A mirror image. "So?"
"So that makes 'em useless; all metabolic pathways have been geared for L-aminos and only L-aminos, for the past three billion years at least. There's a couple of bacteria that use R-aminos because they're useless—they stick them onto their cell walls to make 'em indigestible—but that's not what we're dealing with here."
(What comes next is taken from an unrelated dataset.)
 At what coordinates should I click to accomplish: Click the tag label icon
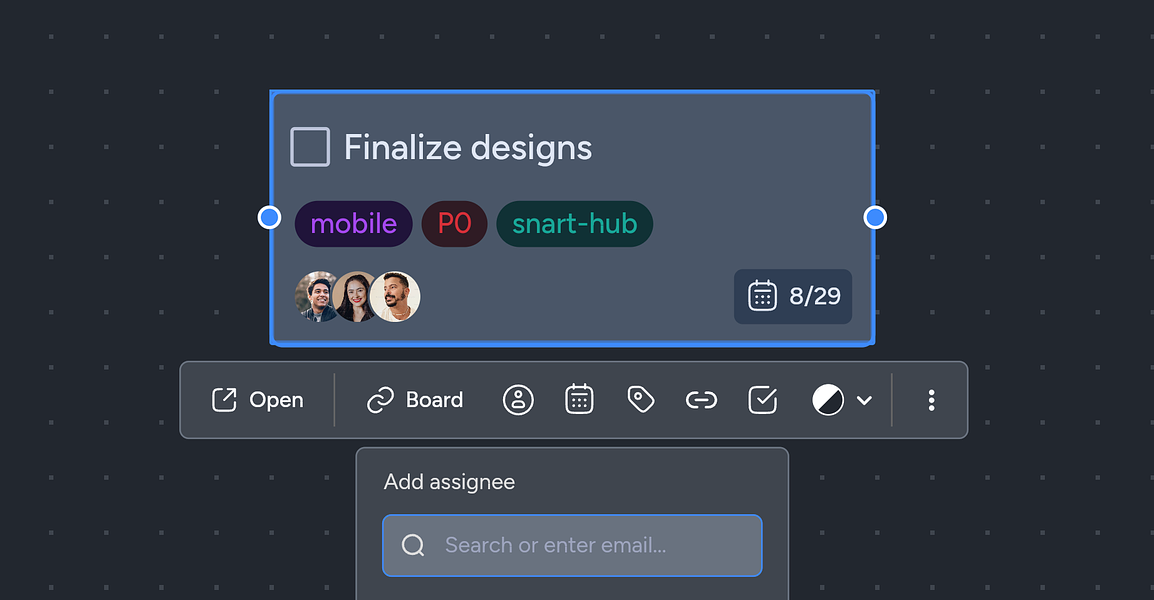[640, 400]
Desjardins pushed back in his chair. "So someone built this thing completely from scratch, is that what you're saying? We've got another new bug on our hands."
Jovellanos shook her head, disgusted. "And that corpse didn't even tell you."
"Maybe she doesn't know."
Jovellanos pointed at the GIS overlay. Two dozen crimson pinpoints sparkled along the coast from Hongcouver to Newport. Two dozen tiny anomalies of soil and water chemistry. Two dozen visitations from an unknown microbe, each presaging a small fiery apocalypse.
" Somebody knows," Jovellanos said.
On all sides Hongcouver licked its wounds.
The city had always been a coward, hiding behind Vancouver Island and a maze of local bathymetry. That had spared it from the worst effects of the tsunami. The quake itself had been another story, of course.
In an earlier day, before Maelstrom and telecommuting and city centers half-abandoned, the death toll in the core would have been three times as high. As it was, those who'd been spared vivisection downtown had merely died closer to home. Whole subdivisions, built on the effluvial sediment of the Fraser Delta, had shuddered into sudden quicksand and disappeared. Richmond and White Rock and Chilliwack didn't exist any more. Mount Rainier had awakened overnight in a bad mood; fresh lava continued to flow over most of its southern face. Mount Adams was stirring and might yet blow.